No fim Aristóteles sugere que a escolha, que dá movimento a ação, é uma


questão que se origina na opinião do sujeito, que pode ser melhor ou pior
fundamentadas, pois parece assim, não haver um bem universal que seja o
mesmo para todos em todos os casos, mas através da experiência e educação
nas boas ações, possa o bom aluno descobrir o bem para si, sendo esse um
processo gradual em que as virtudes morais e a sabedoria prática se
desenvolvem simultaneamente, pois as virtudes da parte desiderativa da alma
implicam a sabedoria prática de como empregá-las adequadamente. Desde a
criação do habito nas boas virtudes estamos colocando em nossa ação a
racionalidade prática identificando nas conseqüências se agimos bem ou não.

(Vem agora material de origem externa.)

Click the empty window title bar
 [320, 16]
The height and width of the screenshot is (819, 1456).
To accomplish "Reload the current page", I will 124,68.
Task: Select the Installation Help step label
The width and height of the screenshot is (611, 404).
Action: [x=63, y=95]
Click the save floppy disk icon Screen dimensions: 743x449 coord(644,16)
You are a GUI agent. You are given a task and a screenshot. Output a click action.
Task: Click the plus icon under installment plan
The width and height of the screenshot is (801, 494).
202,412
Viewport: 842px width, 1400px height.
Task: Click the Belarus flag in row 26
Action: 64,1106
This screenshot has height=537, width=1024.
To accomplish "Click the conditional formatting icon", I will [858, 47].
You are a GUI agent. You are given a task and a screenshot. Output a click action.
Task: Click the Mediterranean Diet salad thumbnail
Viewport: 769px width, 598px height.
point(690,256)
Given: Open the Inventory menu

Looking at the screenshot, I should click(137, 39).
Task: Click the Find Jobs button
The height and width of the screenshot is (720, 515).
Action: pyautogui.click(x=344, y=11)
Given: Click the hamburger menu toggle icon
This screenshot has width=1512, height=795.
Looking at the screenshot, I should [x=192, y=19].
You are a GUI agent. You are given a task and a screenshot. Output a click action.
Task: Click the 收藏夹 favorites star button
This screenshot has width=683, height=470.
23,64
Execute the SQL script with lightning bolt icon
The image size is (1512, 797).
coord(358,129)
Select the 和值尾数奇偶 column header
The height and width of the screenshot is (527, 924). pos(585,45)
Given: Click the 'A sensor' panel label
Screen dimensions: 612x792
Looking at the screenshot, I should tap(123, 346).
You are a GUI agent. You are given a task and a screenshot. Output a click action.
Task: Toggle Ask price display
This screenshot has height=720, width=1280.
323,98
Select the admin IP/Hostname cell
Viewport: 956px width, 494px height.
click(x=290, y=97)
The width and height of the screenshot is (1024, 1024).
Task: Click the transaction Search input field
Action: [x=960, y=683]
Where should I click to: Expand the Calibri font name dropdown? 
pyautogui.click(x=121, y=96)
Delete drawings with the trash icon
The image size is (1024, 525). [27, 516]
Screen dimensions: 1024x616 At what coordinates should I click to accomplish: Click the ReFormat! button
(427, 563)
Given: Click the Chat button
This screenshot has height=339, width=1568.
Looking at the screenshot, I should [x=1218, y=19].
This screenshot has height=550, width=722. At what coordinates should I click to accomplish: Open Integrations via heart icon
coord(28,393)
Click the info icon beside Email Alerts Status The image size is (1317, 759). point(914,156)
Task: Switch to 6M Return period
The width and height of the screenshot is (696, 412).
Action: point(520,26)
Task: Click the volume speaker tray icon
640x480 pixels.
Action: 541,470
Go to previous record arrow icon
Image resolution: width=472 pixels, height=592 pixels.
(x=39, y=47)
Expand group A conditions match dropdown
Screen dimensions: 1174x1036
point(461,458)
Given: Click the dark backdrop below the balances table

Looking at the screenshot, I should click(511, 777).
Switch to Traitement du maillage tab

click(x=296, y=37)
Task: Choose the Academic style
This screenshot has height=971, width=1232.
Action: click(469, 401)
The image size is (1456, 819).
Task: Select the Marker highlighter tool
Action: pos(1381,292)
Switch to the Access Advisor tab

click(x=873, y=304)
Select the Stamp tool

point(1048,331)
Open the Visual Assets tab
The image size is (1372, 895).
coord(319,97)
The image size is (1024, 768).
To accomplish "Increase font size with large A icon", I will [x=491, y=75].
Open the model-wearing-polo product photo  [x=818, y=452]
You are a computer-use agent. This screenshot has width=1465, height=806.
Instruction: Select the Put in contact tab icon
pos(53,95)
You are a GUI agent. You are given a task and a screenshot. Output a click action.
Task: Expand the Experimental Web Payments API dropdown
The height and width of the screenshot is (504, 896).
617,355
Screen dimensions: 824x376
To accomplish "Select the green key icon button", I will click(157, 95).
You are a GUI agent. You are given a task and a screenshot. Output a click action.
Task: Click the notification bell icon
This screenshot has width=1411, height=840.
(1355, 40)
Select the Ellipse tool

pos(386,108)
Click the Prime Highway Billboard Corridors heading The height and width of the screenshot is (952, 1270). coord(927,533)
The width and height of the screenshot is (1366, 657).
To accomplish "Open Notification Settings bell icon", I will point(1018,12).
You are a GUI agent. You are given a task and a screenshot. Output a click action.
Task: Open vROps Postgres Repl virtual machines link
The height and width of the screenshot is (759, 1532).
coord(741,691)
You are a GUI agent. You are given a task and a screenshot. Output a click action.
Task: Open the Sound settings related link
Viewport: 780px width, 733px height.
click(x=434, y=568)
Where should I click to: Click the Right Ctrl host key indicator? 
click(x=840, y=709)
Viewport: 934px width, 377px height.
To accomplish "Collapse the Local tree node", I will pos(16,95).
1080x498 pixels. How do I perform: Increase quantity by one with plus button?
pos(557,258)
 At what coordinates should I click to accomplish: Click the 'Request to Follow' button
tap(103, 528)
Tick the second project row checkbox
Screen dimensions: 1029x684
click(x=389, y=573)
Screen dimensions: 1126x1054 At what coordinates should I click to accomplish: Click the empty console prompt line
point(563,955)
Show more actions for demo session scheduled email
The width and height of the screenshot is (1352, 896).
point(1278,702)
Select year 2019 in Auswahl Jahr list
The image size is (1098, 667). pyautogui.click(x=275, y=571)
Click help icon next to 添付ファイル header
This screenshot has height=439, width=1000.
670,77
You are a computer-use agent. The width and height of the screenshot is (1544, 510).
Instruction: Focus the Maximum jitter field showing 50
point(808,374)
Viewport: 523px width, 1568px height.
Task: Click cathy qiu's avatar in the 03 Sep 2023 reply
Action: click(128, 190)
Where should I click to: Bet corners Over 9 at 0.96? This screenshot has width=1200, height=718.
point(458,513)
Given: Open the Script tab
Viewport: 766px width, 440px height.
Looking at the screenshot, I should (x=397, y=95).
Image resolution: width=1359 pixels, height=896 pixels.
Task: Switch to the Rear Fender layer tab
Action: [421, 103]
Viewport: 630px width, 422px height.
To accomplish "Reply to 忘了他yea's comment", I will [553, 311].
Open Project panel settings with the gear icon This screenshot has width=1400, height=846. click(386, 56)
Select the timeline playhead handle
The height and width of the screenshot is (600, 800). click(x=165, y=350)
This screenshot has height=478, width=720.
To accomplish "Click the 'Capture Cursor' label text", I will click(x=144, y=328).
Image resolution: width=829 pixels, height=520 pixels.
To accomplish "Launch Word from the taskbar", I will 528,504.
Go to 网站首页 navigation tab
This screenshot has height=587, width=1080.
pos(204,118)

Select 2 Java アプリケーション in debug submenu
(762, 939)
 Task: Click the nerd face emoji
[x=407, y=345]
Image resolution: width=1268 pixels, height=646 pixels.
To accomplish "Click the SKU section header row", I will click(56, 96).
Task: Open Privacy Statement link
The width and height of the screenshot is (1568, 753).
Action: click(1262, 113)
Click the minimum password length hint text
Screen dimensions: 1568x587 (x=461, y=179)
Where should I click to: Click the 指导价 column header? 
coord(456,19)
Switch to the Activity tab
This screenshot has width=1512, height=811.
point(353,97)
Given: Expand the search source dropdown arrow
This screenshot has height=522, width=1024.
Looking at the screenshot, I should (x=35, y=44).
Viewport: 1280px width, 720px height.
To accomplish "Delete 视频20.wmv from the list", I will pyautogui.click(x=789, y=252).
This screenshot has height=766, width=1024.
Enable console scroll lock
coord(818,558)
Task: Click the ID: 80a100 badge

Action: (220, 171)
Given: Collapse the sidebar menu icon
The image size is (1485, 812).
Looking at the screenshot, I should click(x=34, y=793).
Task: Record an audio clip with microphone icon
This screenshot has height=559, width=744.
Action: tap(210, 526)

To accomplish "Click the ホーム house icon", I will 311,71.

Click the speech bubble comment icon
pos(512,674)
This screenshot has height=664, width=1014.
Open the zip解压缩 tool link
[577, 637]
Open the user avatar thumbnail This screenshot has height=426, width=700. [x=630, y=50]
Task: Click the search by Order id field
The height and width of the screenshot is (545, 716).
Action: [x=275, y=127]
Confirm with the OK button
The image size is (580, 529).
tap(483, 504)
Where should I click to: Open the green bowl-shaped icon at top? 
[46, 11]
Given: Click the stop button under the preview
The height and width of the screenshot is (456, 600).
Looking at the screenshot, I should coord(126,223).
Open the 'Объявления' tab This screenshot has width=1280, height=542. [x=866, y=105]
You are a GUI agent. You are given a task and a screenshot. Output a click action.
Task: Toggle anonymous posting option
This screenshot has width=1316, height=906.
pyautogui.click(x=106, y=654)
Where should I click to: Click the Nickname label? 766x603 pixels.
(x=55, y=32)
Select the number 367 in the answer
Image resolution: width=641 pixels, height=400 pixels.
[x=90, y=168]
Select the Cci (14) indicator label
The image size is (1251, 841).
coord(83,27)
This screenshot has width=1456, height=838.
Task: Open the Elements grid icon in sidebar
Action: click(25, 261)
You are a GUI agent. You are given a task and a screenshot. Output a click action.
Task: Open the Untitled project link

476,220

Ele nos leva a concluir que devemos dispor de modo racional todas as virtudes
morais, para que sejam empregadas sempre na justa medida com excelência.
Perece que, é voltando-se a para um ideal de harmonia, que concilie nossas
disposições, desejos e emoções, que na hora da deliberação, nossa razão esteja
em acordo com o reto desejo e não ocorra um conflito, nos desviando assim da
ação no bem, nos tornando no máximo continentes ou incontinentes. A
unidade das virtudes parece estar em sincronia com o exercício adequado de
nossa racionalidade. Sendo essa disposição geral um modelo direcionador da
ação a perfeição em todos os aspectos da vida, mas nesse caso uma perfeição
que é um objetivo alcançável, pois o melhor e mais perfeito está como um
ideal estabelecido na escolha do individuo.